Mais il n’y a pas que les bières qui sont excellentes, il y a aussi les moules qui viennent de Zélande, en Hollande, pays voisin plus grand producteur au monde, avec 100.000 tonnes par an. Là encore, il y a mille façons de préparer ce plat national wallon qui se déguste avec des frites, de quoi faire passer le temps à celui venu se réfugier à Liège : à la crème, à la catalane, à la basque, au bleu, à la bière, les recettes ne manquent pas, on conseillera les moules à la bière trappiste ou les moules « belle époque » sans oublier les bières au cidre qui associe avec réussite l’estragon.

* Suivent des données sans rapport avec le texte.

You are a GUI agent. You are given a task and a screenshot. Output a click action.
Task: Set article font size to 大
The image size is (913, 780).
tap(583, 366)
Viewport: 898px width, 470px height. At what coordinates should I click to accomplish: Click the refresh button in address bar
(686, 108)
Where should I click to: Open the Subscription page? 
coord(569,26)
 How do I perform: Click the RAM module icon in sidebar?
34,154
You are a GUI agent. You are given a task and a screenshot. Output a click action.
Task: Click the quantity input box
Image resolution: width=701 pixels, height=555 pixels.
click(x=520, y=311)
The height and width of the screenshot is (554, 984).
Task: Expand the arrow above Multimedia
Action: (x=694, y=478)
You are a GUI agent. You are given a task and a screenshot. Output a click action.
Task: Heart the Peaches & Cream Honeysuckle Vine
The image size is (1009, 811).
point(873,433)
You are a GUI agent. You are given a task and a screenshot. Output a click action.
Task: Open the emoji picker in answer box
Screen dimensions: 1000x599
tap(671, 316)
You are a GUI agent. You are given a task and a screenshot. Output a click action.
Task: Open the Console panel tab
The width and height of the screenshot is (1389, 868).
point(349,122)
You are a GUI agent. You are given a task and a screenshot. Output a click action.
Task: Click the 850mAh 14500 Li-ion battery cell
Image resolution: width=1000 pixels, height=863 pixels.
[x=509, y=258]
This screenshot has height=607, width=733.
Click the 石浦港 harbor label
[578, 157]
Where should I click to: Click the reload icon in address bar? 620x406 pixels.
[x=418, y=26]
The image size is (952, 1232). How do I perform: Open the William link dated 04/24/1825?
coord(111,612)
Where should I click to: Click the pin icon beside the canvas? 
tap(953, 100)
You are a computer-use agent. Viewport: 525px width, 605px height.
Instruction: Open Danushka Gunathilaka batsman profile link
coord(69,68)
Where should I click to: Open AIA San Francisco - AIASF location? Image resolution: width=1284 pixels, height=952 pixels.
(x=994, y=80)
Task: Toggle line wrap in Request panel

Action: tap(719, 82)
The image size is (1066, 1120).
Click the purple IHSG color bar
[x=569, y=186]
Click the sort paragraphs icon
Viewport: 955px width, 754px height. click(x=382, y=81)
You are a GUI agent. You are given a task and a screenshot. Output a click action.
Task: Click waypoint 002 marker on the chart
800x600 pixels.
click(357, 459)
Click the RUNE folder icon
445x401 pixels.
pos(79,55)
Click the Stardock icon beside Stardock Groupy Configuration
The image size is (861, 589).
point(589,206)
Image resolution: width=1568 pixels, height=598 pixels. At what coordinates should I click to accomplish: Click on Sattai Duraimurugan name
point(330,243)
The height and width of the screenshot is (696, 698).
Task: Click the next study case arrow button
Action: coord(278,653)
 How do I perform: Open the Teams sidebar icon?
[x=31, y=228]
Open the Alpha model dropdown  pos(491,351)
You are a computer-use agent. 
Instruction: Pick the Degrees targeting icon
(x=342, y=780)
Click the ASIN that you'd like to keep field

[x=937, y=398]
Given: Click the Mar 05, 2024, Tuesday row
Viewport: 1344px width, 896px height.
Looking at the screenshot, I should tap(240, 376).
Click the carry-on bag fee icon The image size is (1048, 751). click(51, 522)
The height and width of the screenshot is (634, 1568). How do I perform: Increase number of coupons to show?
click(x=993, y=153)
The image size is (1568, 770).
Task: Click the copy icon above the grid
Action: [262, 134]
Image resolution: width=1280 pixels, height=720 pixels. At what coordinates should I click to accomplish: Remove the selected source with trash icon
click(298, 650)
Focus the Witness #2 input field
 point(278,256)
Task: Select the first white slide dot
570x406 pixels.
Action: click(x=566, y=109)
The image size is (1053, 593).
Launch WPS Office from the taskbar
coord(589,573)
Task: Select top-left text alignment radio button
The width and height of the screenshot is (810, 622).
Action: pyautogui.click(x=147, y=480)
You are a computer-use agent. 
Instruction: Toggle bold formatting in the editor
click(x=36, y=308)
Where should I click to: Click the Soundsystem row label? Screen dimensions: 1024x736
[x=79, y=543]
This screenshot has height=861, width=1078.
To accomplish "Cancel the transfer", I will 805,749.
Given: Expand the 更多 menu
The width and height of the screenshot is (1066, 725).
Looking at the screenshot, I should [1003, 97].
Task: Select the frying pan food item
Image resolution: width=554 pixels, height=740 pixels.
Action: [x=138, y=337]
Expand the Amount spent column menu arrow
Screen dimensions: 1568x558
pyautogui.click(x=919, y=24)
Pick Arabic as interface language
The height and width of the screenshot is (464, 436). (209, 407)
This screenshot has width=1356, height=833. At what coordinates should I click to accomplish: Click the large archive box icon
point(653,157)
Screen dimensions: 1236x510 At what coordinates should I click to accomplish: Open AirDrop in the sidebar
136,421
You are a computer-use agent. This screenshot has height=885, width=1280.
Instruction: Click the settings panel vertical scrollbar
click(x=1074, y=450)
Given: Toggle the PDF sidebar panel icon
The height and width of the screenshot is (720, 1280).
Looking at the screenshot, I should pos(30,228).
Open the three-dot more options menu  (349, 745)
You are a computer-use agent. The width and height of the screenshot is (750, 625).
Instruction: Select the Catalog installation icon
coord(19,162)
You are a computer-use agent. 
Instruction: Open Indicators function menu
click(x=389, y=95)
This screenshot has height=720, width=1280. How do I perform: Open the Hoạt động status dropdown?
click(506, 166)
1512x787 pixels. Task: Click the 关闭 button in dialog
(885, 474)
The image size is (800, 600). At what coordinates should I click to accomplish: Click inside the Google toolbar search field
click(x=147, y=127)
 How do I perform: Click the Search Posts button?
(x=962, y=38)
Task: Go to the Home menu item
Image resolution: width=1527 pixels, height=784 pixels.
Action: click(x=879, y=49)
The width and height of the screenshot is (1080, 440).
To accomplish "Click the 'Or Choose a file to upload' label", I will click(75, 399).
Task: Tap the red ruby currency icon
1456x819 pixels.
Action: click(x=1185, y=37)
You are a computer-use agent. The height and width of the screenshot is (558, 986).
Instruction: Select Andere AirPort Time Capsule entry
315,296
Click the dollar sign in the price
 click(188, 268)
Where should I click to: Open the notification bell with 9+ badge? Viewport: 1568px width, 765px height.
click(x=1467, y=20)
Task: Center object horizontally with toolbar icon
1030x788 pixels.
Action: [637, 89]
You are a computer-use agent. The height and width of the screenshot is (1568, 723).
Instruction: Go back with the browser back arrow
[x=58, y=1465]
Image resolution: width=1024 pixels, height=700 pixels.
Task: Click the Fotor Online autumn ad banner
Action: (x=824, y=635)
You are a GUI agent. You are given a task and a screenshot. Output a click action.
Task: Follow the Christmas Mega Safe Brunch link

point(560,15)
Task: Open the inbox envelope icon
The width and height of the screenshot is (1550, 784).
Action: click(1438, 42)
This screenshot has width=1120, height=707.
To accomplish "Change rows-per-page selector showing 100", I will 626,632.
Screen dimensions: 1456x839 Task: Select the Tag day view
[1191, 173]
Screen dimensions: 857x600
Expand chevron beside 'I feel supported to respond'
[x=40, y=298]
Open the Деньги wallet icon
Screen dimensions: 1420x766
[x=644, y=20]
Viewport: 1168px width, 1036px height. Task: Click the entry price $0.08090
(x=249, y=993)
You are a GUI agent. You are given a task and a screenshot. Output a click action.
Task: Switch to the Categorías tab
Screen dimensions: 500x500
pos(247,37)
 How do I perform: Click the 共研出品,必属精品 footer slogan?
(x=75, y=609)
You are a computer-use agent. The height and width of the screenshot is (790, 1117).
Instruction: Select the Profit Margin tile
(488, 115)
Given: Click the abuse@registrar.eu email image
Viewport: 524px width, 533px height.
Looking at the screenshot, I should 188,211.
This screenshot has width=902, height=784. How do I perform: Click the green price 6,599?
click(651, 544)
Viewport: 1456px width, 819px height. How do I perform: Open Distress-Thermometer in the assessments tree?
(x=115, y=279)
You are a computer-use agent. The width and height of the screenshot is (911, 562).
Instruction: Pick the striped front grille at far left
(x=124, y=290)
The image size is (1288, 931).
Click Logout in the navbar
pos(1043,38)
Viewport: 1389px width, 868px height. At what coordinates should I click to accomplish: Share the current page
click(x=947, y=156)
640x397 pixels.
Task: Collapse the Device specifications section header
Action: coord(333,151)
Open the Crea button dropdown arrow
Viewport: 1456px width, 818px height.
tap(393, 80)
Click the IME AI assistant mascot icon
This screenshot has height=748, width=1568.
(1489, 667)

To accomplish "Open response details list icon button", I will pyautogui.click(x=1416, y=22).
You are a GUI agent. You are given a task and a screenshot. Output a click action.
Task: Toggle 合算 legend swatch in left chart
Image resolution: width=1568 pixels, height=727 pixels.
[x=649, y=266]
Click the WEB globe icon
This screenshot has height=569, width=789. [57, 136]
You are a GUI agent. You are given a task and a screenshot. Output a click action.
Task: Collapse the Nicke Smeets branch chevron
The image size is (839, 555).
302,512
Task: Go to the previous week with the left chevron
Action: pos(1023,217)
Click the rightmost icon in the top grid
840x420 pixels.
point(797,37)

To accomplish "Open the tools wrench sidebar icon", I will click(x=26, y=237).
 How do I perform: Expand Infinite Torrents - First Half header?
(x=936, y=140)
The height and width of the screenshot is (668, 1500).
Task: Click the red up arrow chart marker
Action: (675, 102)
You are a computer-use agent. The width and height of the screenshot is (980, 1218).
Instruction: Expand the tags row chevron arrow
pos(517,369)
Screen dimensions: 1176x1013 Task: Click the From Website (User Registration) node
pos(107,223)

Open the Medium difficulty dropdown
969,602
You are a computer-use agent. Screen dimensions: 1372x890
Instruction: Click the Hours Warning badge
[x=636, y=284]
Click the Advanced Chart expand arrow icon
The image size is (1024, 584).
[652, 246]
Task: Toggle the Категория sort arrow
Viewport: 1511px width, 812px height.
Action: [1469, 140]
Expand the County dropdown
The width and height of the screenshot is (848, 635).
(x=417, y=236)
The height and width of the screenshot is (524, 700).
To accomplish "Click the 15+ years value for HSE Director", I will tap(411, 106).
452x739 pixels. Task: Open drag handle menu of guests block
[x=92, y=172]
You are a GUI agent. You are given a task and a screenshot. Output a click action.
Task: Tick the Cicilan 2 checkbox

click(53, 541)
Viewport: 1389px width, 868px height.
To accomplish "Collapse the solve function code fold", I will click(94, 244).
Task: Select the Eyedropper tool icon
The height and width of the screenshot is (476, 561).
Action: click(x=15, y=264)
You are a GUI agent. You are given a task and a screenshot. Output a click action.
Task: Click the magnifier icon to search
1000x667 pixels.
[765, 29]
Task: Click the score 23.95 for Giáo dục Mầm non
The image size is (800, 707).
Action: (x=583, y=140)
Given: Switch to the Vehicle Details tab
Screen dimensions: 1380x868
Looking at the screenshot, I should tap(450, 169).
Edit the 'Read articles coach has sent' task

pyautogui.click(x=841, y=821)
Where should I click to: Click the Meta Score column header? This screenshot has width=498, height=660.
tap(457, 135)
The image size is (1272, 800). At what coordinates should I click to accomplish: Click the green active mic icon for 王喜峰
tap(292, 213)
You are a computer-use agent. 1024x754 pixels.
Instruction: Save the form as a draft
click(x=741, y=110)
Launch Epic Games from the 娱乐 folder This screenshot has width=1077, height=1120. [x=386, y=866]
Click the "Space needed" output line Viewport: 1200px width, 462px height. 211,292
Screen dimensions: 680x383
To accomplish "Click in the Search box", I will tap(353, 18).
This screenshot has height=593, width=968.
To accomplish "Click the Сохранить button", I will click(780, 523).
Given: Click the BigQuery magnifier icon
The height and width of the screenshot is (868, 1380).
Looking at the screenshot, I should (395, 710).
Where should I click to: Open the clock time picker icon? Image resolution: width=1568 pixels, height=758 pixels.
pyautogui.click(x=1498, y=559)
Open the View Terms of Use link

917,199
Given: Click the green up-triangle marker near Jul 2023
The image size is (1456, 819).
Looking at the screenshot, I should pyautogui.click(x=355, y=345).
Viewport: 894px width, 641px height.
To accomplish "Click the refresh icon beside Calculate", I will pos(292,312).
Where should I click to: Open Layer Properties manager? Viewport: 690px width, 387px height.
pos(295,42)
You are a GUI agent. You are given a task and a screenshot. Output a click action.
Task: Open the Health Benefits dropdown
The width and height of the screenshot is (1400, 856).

Liège est une ville où il fait bon vivre : ici, la place du marché
Pour ceux qui n’ont pas d’attirance pour la bière, un vin de Sancerre ou mieux un Cheverny blanc accompagnera avec délicatesse ce que l’on peut manger sans risque pour la santé. Riches en protéines et calcium, les moules sont peu caloriques, 75kcal pour 100 grammes selon les spécialistes, une raison supplémentaire pour tout quitter et s’installer à Liège, d’autant qu’il existe un quartier fort animé au centre de Liège, le « Carré » pour trouver où les déguster. Seul inconvénient, il n’est pas rare d’y croiser quelques étudiants dont on constate très clairement, affalés ou contre un mur, qu’ils ne supportent pas toujours la bière avec distinction. mais la municipalité a tout prévu : elle a conservé les rigoles aux milieu des rues piétonnes étroites et pavées pour l’écoulement des pluies et des excès de bière, sage décision.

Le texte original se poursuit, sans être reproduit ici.